Originally destined for Egypt, the troopships were diverted at Capetown, South Africa, for Scotland, where the New Zealanders disembarked and were deployed to defend the southeastern coast of England during the Battle of Britain.
A year later, Harry and C Squadron were reunited with the DivCav in Egypt and almost immediately shipped to Greece to mount a defence of the Greek nation. On April 10, 1941, Harry was part of an armoured car patrol on the border of Greece and Yugoslavia that became the first unit of the New Zealand Division to engage the enemy in battle in WWII.
During the planned retreat to the Southern beaches of Greece, Harry found a way to manage a hospital in Argos, attend to wounded New Zealand and British soldiers, and escape just ahead of German troops, arriving in Crete aboard the anti-aircraft destroyer HMS Calcutta. He fought in the famous Battle of Pink Hill on Crete, then hiked over 40 miles of rugged mountain tracks to Sfakia again to avoid capture by German troops, now arriving in overwhelming numbers.

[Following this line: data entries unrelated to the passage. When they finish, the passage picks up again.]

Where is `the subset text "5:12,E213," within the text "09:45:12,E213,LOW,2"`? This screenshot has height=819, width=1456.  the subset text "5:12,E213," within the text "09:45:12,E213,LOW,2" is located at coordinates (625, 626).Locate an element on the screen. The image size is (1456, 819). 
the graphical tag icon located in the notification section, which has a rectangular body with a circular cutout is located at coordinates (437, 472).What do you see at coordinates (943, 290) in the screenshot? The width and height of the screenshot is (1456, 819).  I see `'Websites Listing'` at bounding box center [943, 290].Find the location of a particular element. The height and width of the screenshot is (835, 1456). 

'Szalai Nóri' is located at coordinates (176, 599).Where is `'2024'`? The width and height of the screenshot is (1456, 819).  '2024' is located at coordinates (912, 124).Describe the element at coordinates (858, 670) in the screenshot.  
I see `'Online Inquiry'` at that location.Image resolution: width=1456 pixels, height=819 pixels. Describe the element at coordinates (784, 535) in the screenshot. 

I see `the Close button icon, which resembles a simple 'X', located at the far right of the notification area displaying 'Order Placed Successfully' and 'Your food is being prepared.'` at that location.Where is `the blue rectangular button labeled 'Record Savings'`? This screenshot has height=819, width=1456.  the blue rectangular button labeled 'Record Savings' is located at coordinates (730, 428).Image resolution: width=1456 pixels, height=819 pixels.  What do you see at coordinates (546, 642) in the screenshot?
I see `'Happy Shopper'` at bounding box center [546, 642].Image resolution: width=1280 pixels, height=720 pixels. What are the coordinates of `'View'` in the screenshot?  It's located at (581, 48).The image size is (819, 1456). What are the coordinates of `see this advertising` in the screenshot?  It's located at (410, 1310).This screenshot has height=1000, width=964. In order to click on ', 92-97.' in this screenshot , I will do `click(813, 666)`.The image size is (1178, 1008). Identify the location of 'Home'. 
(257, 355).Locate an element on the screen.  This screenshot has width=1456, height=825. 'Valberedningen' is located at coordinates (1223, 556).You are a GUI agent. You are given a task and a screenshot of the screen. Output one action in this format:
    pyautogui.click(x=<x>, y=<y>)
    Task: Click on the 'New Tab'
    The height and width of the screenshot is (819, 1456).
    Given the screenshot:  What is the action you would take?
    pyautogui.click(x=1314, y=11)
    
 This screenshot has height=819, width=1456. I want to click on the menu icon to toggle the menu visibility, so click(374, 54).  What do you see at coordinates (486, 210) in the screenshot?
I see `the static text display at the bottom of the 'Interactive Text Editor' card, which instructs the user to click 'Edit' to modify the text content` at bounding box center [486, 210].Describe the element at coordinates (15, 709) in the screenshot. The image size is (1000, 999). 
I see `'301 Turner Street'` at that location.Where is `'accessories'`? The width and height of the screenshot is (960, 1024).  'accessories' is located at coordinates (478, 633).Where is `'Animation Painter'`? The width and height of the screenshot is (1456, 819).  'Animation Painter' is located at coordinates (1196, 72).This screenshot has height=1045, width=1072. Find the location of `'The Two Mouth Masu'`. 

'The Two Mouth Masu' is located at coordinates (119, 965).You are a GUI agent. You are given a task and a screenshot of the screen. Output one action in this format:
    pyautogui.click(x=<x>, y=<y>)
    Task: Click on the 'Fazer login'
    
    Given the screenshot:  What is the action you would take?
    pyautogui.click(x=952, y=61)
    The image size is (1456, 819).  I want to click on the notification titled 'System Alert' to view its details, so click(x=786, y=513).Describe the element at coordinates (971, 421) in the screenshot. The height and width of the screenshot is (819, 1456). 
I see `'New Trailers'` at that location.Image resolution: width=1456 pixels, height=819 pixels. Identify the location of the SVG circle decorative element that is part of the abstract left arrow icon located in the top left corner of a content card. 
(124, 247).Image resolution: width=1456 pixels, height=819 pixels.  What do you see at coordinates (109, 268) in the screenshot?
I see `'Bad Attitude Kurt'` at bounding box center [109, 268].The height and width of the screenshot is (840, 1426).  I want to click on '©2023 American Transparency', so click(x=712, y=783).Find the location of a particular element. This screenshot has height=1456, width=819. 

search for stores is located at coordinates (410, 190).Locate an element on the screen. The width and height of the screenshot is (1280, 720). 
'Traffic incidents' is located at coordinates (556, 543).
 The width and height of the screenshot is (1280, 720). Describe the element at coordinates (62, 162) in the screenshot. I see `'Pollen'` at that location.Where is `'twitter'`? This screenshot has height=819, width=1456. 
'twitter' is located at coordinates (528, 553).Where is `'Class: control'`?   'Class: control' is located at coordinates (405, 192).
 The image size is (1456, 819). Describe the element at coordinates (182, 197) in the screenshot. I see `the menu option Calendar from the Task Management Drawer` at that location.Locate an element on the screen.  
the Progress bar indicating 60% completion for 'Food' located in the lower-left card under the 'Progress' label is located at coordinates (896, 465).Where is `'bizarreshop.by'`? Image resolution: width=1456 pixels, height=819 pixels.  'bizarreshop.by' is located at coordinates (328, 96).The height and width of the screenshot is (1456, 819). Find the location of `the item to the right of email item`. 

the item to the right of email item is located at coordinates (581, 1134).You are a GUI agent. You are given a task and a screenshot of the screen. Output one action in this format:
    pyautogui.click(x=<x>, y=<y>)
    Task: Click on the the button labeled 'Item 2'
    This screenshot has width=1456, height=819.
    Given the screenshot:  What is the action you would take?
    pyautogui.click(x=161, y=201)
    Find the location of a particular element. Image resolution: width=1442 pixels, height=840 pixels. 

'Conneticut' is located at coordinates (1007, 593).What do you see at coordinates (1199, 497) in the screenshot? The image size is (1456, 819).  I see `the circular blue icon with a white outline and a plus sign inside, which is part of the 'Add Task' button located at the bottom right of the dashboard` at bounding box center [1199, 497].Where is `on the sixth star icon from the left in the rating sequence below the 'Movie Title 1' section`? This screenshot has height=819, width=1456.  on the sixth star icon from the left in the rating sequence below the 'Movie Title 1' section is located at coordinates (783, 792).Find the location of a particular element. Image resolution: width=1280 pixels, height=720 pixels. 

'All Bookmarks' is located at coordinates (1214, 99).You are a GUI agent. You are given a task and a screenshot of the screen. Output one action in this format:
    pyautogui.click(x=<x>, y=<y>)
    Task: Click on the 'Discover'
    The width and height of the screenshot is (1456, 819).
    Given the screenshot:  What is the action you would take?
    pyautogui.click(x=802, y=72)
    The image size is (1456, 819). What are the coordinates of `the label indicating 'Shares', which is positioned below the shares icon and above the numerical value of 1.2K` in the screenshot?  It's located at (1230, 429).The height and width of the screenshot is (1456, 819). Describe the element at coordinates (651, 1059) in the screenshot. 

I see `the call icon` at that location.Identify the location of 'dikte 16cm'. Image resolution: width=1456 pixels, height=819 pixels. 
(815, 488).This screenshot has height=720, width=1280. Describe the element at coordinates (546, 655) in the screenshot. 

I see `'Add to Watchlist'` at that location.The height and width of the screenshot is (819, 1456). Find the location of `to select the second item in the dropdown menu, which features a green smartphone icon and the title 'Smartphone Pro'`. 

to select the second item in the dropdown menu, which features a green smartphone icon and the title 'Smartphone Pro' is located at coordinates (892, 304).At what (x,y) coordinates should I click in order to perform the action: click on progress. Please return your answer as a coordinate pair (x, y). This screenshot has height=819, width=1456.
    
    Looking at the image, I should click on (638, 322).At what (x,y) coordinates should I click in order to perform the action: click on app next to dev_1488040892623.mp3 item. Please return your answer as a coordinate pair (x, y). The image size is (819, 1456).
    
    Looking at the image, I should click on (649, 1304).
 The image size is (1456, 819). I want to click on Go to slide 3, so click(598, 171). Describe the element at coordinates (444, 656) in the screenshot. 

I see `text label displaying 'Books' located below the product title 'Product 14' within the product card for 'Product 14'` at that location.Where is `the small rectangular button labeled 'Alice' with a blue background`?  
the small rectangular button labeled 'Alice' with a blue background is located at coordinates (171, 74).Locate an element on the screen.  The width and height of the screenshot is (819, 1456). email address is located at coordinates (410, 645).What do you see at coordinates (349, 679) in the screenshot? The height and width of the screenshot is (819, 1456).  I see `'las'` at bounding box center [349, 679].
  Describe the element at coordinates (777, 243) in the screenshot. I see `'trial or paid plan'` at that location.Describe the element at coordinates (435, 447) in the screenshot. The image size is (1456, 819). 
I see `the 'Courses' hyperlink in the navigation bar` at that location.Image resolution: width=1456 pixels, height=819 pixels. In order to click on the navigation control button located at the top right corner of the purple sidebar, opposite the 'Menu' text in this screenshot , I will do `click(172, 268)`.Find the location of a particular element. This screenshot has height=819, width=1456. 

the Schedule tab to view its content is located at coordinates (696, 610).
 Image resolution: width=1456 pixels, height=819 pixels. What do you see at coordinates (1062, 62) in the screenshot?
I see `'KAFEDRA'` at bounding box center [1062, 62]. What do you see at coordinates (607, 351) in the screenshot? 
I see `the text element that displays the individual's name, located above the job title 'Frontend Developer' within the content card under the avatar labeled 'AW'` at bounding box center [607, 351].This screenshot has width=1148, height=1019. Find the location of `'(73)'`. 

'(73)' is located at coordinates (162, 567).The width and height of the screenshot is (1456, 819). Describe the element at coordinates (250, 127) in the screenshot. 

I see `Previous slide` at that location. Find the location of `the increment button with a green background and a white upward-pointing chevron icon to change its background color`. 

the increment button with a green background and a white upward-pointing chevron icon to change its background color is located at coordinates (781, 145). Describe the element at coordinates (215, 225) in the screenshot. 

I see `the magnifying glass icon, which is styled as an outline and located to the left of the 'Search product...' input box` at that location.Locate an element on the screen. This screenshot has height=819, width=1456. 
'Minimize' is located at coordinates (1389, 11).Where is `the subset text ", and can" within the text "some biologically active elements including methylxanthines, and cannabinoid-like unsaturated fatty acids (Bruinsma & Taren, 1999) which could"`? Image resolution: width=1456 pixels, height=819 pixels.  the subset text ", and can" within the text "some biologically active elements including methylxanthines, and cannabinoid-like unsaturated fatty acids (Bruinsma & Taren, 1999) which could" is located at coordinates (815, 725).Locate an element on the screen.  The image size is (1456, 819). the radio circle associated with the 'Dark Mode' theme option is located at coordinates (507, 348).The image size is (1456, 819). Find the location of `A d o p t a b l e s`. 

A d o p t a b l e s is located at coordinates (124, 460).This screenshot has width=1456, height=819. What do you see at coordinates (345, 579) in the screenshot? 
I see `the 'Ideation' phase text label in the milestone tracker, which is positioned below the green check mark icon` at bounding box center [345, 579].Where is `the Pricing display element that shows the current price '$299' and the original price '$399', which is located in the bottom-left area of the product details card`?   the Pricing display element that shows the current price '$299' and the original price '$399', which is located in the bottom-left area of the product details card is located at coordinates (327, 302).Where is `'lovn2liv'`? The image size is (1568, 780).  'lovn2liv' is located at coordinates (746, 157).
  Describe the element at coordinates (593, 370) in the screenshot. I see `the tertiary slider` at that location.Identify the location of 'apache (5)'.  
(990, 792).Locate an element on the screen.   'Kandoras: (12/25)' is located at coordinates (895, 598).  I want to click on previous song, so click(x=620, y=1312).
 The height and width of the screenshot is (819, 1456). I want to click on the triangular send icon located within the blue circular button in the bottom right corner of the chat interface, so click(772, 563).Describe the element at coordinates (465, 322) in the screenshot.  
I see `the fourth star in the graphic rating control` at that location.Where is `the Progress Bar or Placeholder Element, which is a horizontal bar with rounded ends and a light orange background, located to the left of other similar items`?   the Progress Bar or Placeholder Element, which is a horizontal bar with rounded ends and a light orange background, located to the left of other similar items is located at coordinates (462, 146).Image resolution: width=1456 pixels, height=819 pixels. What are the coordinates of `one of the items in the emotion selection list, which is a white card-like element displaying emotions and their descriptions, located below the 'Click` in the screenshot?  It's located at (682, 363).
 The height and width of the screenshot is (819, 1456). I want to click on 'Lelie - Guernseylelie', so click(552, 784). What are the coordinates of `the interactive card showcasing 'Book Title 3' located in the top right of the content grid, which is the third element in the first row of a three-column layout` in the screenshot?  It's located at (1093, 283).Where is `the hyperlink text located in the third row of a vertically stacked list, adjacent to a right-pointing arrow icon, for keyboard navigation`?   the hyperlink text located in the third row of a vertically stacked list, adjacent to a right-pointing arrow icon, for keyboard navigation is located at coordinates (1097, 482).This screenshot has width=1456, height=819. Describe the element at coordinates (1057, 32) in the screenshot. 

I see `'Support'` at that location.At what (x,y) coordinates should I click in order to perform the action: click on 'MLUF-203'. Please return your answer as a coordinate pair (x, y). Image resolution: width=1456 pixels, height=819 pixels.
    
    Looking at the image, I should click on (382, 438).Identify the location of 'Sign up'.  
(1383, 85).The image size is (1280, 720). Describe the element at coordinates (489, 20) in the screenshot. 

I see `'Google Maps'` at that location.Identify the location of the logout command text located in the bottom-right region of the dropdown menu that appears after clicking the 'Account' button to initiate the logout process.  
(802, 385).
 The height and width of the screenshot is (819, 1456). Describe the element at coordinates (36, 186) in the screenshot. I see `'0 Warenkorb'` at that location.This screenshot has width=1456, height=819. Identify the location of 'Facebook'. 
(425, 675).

After participating in three major battles, including combat in two of them, Harry's war was only just beginning. He returned to Egypt, regrouped at Maadi Camp, near Cairo, and then, along with thousands of fellow New Zealanders and other British and Empire troops, began the 'Desert War.'
DivCav Patron Harry Spencer (right) in a newly issued Stuart tank in Egypt 1942. Click on image for a closer look. National Library of NZ.
“The DivCav meant a lot to me, and the remarkable men that I met while I was with them, I will never forget”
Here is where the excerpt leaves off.